Animators Ian Jones-Quartey, Patrick McHale, Rebecca Sugar, and Pendleton Ward employed an exquisite corpse technique in a style of triptych works, each designing and animating segments of the special independent from one another, to tell a single story with three disparate styles and tones. Ward animated the beginning, Jones-Quartey and Sugar animated the middle, and McHale animated the ending. Voice performances are provided by Maria Bamford, SungWon Cho, and Jordan Jensen.
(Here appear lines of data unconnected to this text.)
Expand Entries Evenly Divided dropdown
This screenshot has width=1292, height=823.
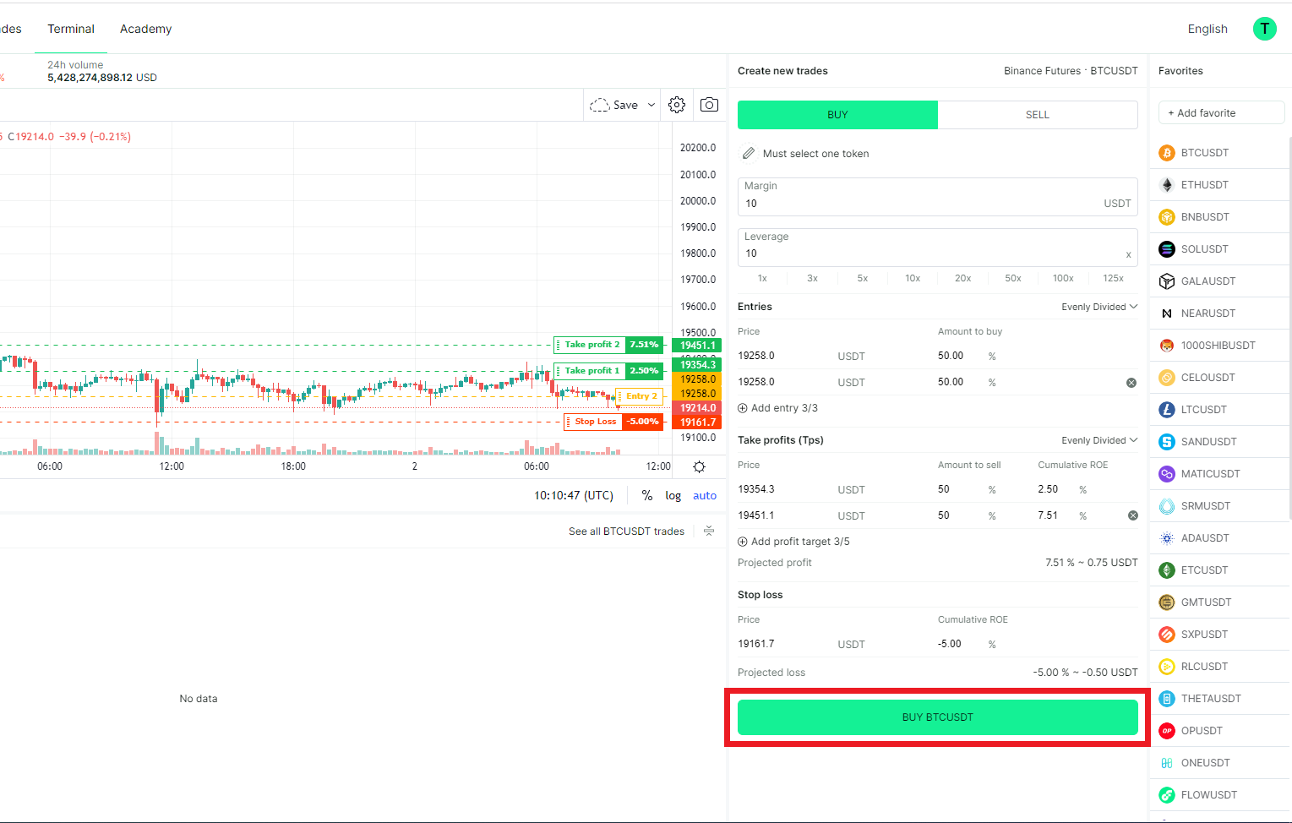coord(1099,307)
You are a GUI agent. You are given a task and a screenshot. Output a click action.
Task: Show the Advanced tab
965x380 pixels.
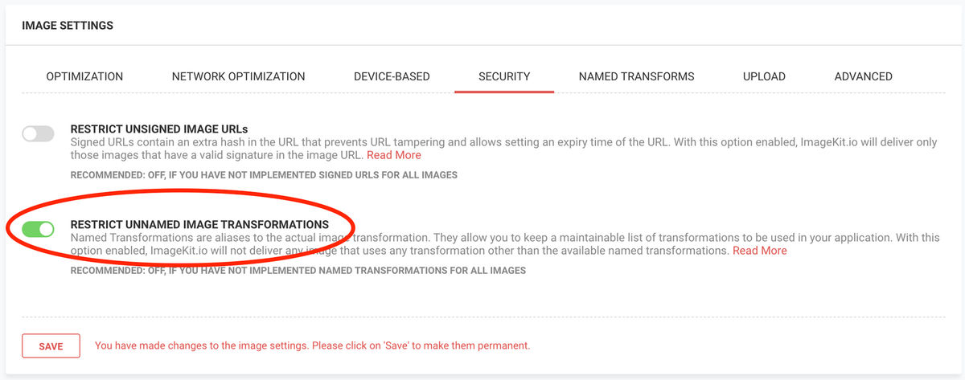pos(863,76)
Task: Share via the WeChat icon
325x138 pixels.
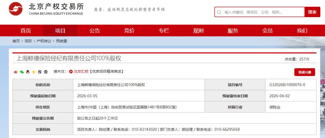Action: 22,72
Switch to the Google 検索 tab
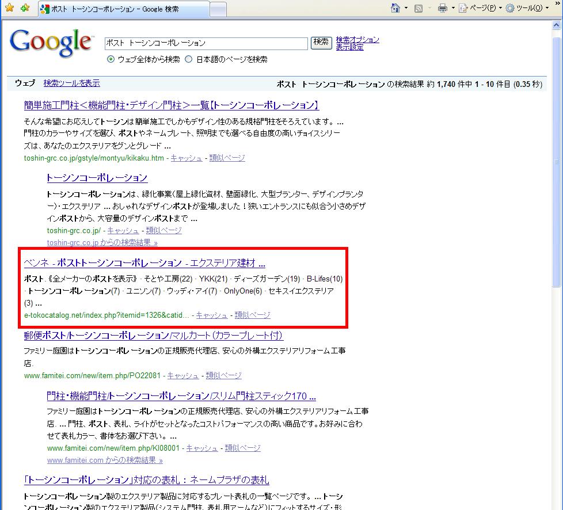Image resolution: width=563 pixels, height=510 pixels. 121,9
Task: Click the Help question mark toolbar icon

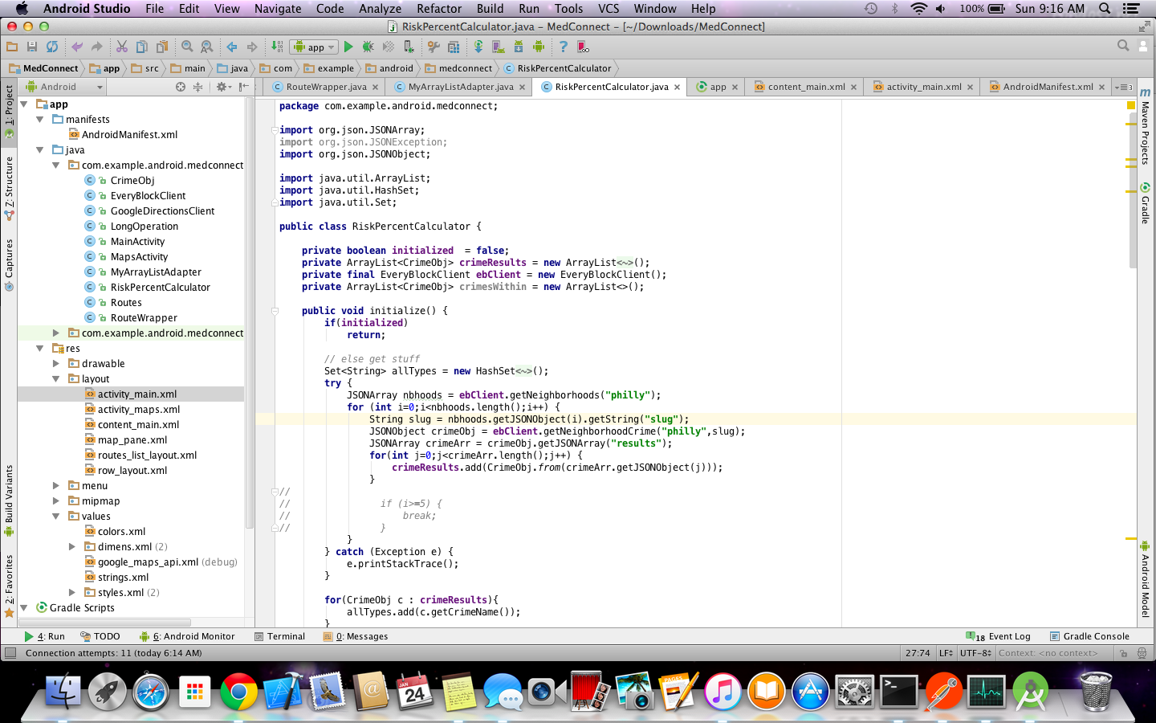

It premiered on Adult Swim on December 19, 2025 and became available to stream on HBO Max the following day. It was accompanied by a behind the scenes special called Behind the Elephant.

==Plot==
===Act 1===
The story opens with mysterious, featureless beings harvesting a mechanical body. A piece of this creature comes to life and turns into the main character. This newborn being is told it is neither good nor bad and can become whatever it wants to be. This act focuses on the open-ended potential of starting a new life.

===Act 2===
The second act follows a character known as "Music Button". This character plays magical music that brings great joy to a crowd, but feels immense pressure and dread when it is expected to keep performing. This act is an analogy for artists who become popular but feel trapped by their own creations. Music Button eventually chooses freedom from the crowd.

===Act 3===
The final act begins as a wandering soul wakes up in various bodies across time and space. The soul finally settles into a robot body named Screeno. Feeling hopeless, Screeno tries to end its existence. However, a lonely scientist named Dan steps in and bonds with the robot. Screeno eventually witnesses a near-death event that changes its perspective, helping it find the joy in life.